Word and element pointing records
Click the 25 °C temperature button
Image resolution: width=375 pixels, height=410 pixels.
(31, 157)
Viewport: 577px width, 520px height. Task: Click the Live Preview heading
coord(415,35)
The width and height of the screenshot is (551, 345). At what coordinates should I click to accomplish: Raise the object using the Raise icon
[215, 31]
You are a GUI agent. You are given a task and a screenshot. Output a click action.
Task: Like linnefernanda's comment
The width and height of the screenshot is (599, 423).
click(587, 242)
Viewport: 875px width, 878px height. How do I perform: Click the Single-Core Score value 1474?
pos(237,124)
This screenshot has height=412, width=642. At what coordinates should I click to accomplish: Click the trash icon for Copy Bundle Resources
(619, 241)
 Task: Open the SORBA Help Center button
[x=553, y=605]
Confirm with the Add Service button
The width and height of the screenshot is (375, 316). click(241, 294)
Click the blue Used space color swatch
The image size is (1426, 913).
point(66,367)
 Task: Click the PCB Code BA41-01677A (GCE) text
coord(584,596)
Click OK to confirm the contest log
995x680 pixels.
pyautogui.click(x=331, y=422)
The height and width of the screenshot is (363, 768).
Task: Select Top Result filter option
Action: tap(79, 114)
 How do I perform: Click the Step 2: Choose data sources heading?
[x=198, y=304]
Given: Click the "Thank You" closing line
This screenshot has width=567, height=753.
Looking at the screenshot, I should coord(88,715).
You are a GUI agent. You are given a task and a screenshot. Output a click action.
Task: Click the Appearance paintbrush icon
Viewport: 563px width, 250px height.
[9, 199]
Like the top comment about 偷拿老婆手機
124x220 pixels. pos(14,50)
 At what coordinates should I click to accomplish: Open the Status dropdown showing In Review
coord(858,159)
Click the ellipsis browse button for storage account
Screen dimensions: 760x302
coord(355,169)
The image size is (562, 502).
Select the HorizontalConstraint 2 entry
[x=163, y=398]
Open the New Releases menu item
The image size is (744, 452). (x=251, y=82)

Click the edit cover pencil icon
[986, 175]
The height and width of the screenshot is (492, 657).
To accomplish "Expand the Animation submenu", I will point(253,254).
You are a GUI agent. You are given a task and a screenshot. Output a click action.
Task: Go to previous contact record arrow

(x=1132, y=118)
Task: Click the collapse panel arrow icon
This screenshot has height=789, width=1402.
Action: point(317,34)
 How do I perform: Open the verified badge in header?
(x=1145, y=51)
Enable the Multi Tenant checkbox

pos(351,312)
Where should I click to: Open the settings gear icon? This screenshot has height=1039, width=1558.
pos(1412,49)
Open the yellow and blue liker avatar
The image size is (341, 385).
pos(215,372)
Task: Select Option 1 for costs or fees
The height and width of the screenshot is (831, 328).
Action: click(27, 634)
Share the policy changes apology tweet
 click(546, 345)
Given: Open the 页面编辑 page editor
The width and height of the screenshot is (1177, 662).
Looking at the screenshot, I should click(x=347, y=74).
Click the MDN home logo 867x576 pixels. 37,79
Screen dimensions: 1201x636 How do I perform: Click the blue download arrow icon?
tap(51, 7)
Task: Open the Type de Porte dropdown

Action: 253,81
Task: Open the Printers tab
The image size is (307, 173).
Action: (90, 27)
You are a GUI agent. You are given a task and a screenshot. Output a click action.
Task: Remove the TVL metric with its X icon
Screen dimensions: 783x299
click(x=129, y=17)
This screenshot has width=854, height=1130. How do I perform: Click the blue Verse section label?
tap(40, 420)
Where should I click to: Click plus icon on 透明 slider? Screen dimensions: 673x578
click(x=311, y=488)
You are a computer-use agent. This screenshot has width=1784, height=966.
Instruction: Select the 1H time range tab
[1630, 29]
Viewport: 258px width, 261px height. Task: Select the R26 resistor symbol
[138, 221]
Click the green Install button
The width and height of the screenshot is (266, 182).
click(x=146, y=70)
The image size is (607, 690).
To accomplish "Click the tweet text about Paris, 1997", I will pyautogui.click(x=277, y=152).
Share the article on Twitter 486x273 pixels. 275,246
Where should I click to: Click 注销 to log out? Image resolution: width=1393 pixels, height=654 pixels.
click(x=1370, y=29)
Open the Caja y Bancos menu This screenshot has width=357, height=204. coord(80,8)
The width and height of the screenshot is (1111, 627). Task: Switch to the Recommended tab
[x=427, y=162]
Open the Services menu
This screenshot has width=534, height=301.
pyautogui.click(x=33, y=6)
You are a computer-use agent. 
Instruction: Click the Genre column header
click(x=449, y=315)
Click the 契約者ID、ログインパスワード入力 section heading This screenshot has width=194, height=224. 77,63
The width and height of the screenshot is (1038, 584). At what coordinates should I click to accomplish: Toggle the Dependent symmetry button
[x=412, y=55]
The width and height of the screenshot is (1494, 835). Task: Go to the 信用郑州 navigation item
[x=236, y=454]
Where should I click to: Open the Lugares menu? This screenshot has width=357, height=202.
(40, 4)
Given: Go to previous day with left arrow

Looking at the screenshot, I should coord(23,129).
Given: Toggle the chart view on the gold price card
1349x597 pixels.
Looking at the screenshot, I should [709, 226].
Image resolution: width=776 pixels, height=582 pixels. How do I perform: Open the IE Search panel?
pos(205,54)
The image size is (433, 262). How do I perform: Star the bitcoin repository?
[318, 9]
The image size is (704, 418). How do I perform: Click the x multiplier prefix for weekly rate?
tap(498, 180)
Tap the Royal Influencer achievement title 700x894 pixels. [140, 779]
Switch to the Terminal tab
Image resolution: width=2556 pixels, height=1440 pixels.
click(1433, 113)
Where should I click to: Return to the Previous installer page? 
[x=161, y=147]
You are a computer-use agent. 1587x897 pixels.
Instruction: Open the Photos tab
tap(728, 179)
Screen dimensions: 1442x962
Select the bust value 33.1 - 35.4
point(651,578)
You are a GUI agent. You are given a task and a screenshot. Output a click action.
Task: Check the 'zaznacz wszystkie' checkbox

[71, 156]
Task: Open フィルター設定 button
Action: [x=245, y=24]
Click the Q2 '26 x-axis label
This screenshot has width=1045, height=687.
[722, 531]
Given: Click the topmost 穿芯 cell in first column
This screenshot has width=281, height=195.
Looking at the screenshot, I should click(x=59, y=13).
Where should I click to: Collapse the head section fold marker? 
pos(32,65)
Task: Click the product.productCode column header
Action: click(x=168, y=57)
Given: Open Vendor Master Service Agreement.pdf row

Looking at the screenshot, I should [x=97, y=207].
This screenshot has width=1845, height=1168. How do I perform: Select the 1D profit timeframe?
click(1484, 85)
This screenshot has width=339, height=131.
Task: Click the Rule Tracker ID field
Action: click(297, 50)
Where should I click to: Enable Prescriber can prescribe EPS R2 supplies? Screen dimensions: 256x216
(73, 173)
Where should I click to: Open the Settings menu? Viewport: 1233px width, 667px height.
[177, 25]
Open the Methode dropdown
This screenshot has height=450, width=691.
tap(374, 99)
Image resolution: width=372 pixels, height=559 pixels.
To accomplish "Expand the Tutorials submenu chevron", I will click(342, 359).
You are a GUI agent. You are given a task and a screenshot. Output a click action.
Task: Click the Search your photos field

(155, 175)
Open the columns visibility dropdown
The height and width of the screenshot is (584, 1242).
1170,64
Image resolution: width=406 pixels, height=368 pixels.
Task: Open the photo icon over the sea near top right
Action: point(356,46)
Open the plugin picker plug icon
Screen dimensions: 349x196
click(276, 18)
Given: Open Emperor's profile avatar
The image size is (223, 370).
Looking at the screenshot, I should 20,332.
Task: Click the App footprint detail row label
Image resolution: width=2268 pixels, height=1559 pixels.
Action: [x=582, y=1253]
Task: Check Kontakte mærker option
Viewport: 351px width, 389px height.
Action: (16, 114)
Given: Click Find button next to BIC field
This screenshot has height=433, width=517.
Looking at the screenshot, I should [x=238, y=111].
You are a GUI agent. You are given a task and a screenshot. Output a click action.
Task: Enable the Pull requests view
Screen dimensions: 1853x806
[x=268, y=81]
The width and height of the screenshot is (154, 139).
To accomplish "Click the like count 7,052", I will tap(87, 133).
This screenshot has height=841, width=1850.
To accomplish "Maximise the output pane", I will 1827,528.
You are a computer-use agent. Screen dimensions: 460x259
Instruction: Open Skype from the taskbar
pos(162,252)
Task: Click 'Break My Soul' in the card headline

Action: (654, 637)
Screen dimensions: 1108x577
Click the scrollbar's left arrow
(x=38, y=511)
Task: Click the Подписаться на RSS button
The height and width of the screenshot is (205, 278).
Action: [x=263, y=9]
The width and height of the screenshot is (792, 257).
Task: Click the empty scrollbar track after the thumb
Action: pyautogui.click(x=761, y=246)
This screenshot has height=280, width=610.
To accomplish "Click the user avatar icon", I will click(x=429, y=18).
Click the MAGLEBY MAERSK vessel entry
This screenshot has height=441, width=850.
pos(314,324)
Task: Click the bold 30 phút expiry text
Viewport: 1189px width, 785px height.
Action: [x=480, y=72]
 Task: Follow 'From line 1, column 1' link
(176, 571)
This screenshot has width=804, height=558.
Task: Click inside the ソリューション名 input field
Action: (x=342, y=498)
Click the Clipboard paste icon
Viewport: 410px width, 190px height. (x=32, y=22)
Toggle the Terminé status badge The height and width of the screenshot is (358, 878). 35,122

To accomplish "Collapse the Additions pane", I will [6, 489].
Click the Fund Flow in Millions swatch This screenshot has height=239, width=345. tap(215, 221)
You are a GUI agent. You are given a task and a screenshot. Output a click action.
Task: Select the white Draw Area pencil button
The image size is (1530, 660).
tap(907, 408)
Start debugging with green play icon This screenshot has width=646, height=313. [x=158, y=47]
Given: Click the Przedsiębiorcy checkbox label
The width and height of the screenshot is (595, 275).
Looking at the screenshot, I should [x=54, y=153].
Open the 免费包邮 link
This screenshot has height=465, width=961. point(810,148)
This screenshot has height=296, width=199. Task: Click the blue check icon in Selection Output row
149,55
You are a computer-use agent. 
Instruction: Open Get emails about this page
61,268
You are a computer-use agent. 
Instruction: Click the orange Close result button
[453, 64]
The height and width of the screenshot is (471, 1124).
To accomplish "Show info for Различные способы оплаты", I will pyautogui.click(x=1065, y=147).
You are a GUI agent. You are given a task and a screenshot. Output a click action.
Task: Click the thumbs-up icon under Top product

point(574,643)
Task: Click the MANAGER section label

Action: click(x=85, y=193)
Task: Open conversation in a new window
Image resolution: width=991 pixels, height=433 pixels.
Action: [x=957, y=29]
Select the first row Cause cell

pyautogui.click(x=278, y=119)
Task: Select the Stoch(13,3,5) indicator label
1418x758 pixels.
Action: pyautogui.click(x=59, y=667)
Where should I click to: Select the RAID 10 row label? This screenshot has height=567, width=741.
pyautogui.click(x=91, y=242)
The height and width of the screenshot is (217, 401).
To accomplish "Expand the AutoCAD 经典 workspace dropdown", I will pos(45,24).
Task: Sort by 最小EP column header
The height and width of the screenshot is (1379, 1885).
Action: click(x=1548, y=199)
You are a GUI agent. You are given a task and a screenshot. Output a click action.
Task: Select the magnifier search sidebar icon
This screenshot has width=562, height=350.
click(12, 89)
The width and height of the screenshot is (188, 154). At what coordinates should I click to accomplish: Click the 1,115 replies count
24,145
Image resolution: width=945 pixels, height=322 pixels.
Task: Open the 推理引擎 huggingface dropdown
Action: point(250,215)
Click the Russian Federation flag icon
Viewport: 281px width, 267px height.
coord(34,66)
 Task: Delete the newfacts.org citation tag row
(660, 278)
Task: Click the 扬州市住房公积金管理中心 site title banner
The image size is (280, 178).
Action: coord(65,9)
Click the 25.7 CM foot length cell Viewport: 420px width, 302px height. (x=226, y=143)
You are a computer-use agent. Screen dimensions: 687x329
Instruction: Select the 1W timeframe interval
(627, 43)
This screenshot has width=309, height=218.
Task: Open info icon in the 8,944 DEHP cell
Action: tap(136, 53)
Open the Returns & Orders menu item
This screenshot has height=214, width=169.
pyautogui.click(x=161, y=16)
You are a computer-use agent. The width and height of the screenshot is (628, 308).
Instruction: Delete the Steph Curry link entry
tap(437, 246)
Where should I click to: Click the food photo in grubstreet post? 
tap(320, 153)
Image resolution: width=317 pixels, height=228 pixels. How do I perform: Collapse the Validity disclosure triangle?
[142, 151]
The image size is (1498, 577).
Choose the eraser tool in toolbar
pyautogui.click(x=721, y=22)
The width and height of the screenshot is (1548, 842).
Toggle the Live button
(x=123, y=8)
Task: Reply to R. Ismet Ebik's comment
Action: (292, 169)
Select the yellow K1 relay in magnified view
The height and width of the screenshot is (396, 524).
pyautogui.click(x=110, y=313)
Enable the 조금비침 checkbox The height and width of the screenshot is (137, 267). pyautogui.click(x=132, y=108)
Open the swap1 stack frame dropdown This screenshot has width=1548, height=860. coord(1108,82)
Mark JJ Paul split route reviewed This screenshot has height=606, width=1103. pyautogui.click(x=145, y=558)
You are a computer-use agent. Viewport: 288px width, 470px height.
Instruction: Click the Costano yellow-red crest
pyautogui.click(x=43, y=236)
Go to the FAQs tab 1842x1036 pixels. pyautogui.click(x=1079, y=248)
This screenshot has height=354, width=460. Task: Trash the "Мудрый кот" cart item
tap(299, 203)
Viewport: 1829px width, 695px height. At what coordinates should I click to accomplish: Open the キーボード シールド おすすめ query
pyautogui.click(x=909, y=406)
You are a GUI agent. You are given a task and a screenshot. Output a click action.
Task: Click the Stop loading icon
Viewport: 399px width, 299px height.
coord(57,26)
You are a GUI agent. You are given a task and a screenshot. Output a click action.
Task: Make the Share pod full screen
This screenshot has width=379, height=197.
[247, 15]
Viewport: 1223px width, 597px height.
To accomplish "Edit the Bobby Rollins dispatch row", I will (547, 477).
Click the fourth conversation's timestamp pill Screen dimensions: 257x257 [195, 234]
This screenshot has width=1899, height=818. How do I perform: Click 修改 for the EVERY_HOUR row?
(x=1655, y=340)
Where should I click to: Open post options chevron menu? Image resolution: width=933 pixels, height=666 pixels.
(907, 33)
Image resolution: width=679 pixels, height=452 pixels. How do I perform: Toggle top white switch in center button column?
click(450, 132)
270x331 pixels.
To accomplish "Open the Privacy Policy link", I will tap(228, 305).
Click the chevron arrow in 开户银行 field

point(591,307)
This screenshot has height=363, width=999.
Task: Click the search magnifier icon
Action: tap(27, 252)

- [EXERCISE OBJECTIVE]: Rewrite the records from the line with "This screenshot has width=854, height=1130." to the line with "[x=236, y=454]", replacing "Install" with "Download" and leaving everything else unchanged.

- [RESULT]:
This screenshot has width=854, height=1130. How do I perform: Click the blue Verse section label?
tap(40, 420)
Where should I click to: Click plus icon on 透明 slider? Screen dimensions: 673x578
click(x=311, y=488)
You are a computer-use agent. This screenshot has width=1784, height=966.
Instruction: Select the 1H time range tab
[1630, 29]
Viewport: 258px width, 261px height. Task: Select the R26 resistor symbol
[138, 221]
Click the green Download button
The width and height of the screenshot is (266, 182).
click(x=146, y=70)
The image size is (607, 690).
To accomplish "Click the tweet text about Paris, 1997", I will pyautogui.click(x=277, y=152).
Share the article on Twitter 486x273 pixels. 275,246
Where should I click to: Click 注销 to log out? Image resolution: width=1393 pixels, height=654 pixels.
click(x=1370, y=29)
Open the Caja y Bancos menu This screenshot has width=357, height=204. coord(80,8)
The width and height of the screenshot is (1111, 627). Task: Switch to the Recommended tab
[x=427, y=162]
Open the Services menu
This screenshot has width=534, height=301.
pyautogui.click(x=33, y=6)
You are a computer-use agent. 
Instruction: Click the Genre column header
click(x=449, y=315)
Click the 契約者ID、ログインパスワード入力 section heading This screenshot has width=194, height=224. 77,63
The width and height of the screenshot is (1038, 584). At what coordinates should I click to accomplish: Toggle the Dependent symmetry button
[x=412, y=55]
The width and height of the screenshot is (1494, 835). Task: Go to the 信用郑州 navigation item
[x=236, y=454]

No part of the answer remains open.